• **Assignment**
In the entries below, print exactly the lines from the first through the one with "Given: Click the magnifying glass search icon", both included, and none of the pictures.

Stored data entries
==================================================

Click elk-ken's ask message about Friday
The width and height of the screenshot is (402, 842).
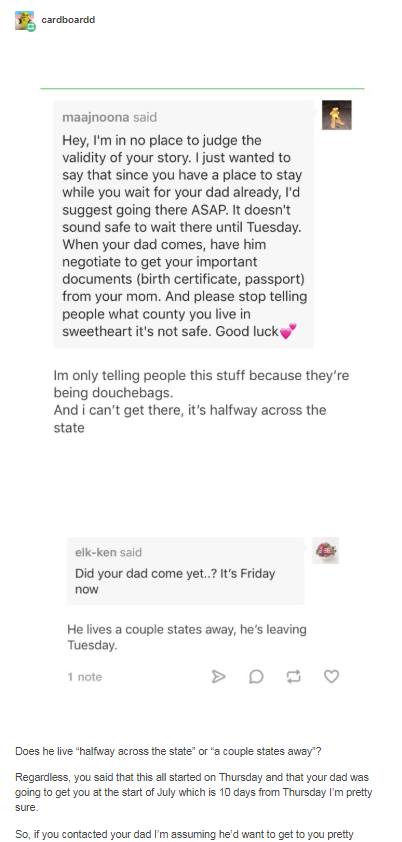click(185, 571)
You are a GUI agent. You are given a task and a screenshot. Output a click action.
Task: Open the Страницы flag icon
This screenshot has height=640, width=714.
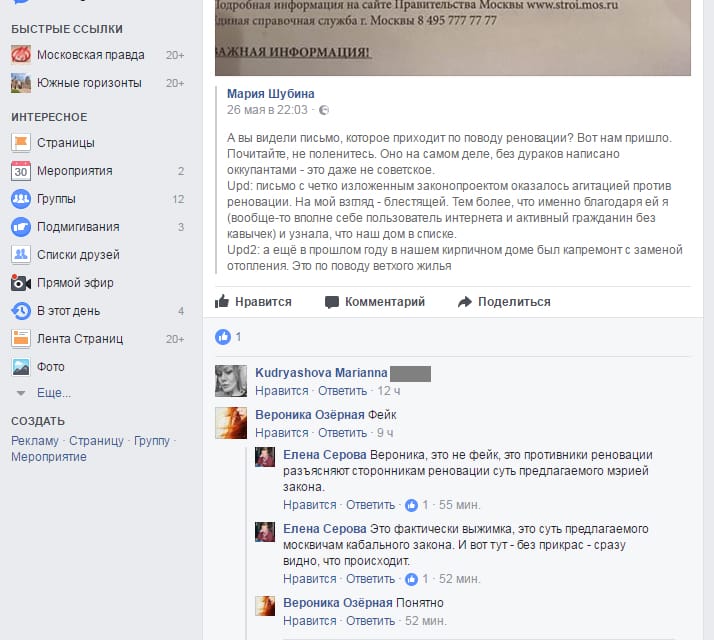[x=21, y=143]
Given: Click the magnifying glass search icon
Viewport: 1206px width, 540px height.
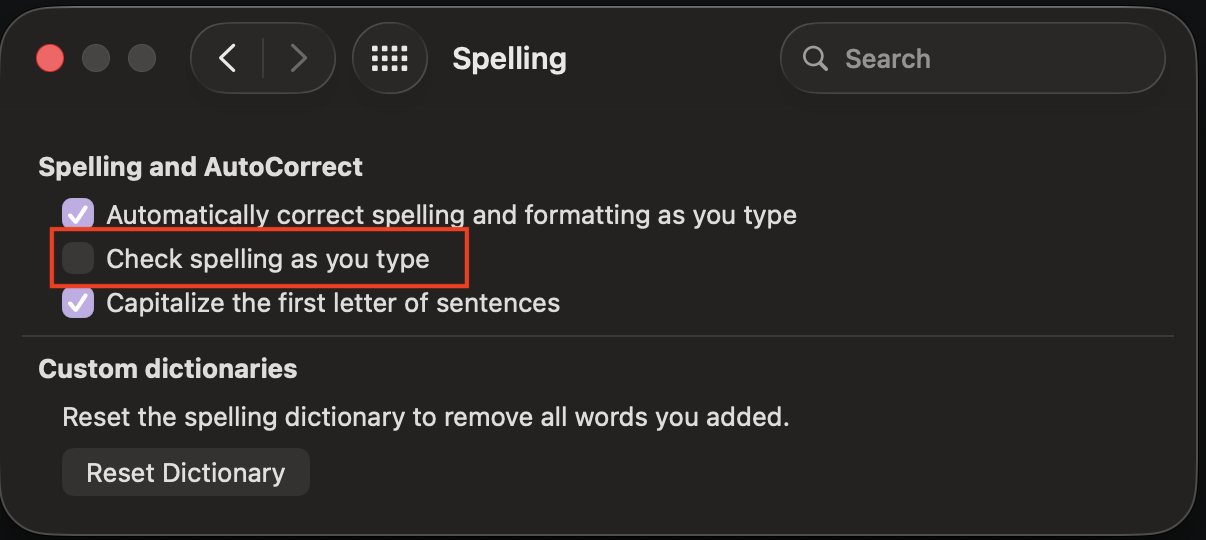Looking at the screenshot, I should (x=815, y=59).
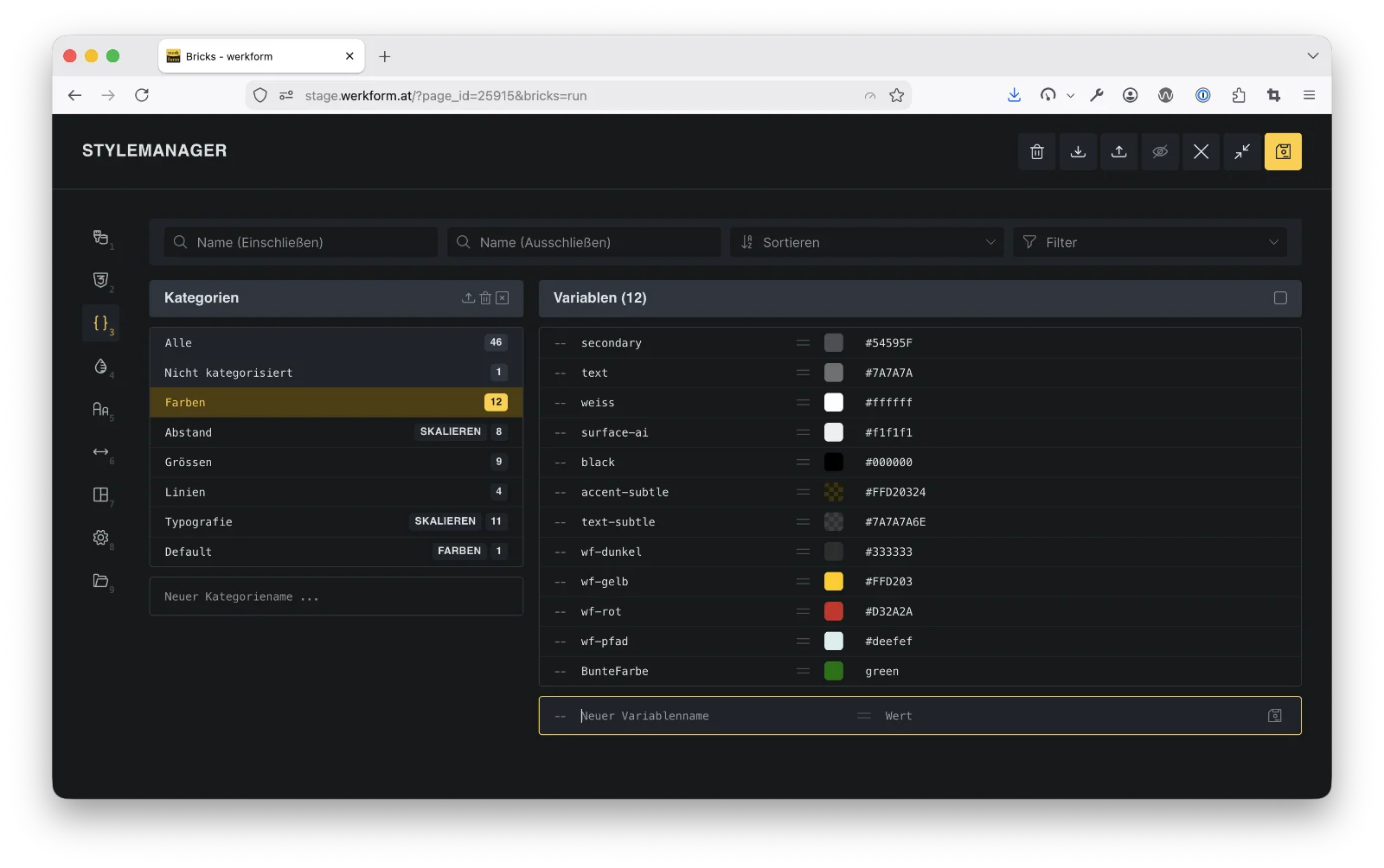Click the collapse arrows icon in header
Image resolution: width=1384 pixels, height=868 pixels.
click(1242, 151)
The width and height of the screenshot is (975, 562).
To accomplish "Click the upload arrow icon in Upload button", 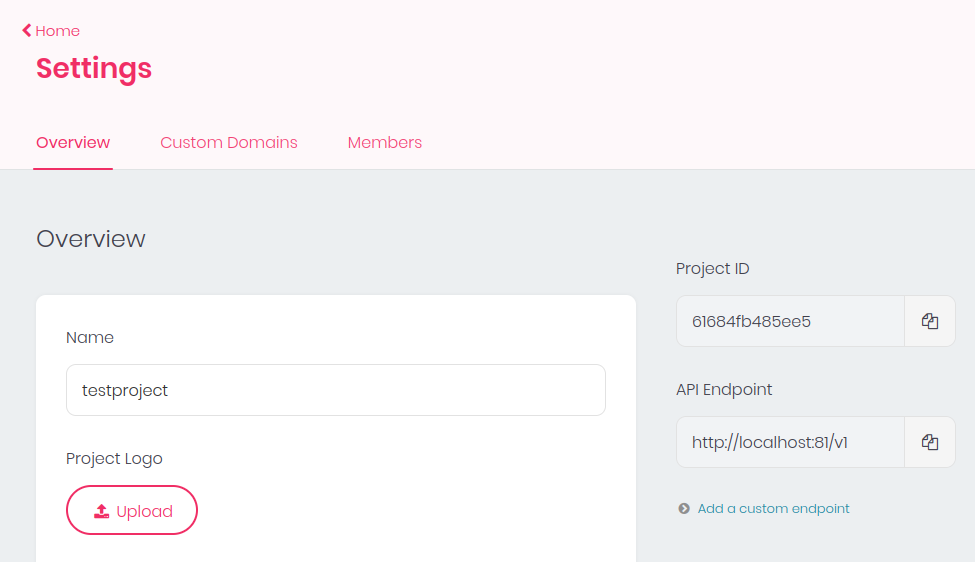I will click(101, 511).
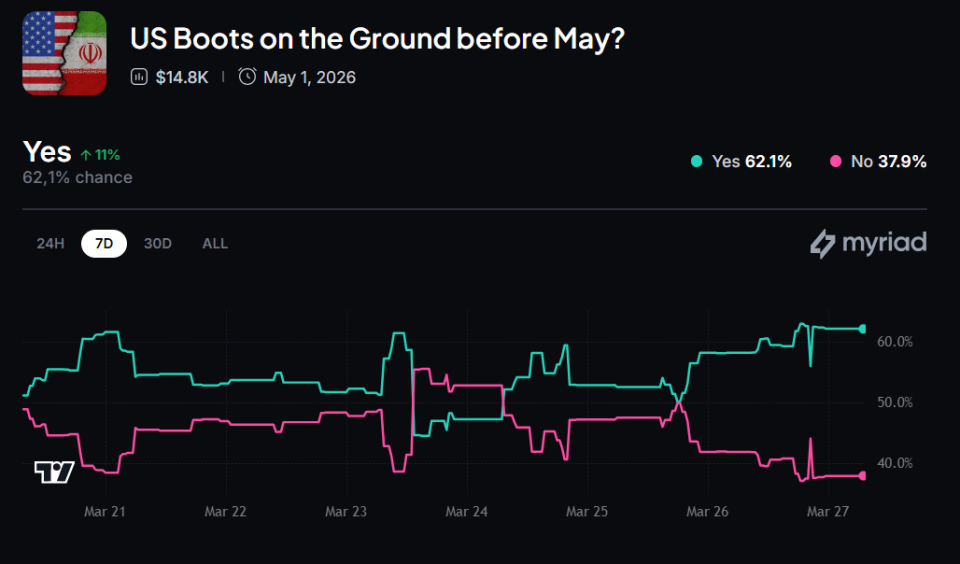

==================================================

• **Task solution**
Click elk-ken's ask message about Friday
The width and height of the screenshot is (402, 842).
click(185, 571)
You are a GUI agent. You are given a task and a screenshot. Output a click action.
Task: Open the Страницы flag icon
This screenshot has height=640, width=714.
[x=21, y=143]
Given: Click the magnifying glass search icon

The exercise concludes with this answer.